Я объяснил ему ситуацию и стал ждать. Отец позвонил начальнику штаба, тот — командиру полка, и через десять минут из автохозяйства принесли десяток новеньких напильников. На следующий день они очутились в школьной мастерской, а мой дневник украсила очередная пятерка, на этот раз по труду. Пятницу я как-то не заметил, так быстро она проскочила. В субботу у нас был первый в этом году урок физкультуры. Формой было обычное хэбэшное трико синего цвета и кеды. Пока было тепло и сухо, мы занимались на пустыре за школой, где по дорожкам и на площадке для прыжков в длину был насыпан песок. Этот урок у нас традиционно был последним в расписании. Проводил его наш физрук — крепкий молодой мужчина, на которого засматривались старшеклассницы. Мы сделали разминку, побегали и разошлись по домам. Занятия в зале мне нравились гораздо больше, но их время еще не наступило.
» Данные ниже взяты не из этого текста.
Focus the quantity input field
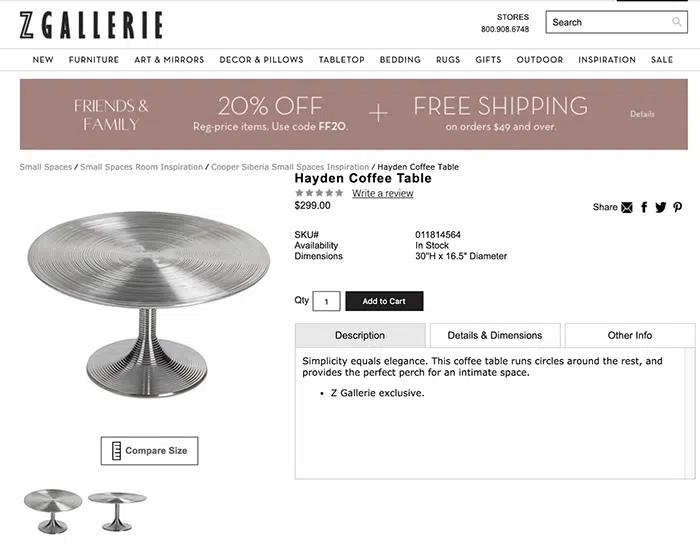The width and height of the screenshot is (700, 544). (327, 301)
Итак, я отучился свою первую школьную неделю. Пианино продали, но купить гитару на выходные не получилось. Надо было ехать в Минск, и сделать это отец хотел сам. Всю субботу он не вылезал со службы, а по воскресеньям работали только некоторые продовольственные магазины.

— Не огорчайся! — сказал он мне. — Во вторник я должен выехать в штаб округа, заодно заедем куда надо и по твоему вопросу.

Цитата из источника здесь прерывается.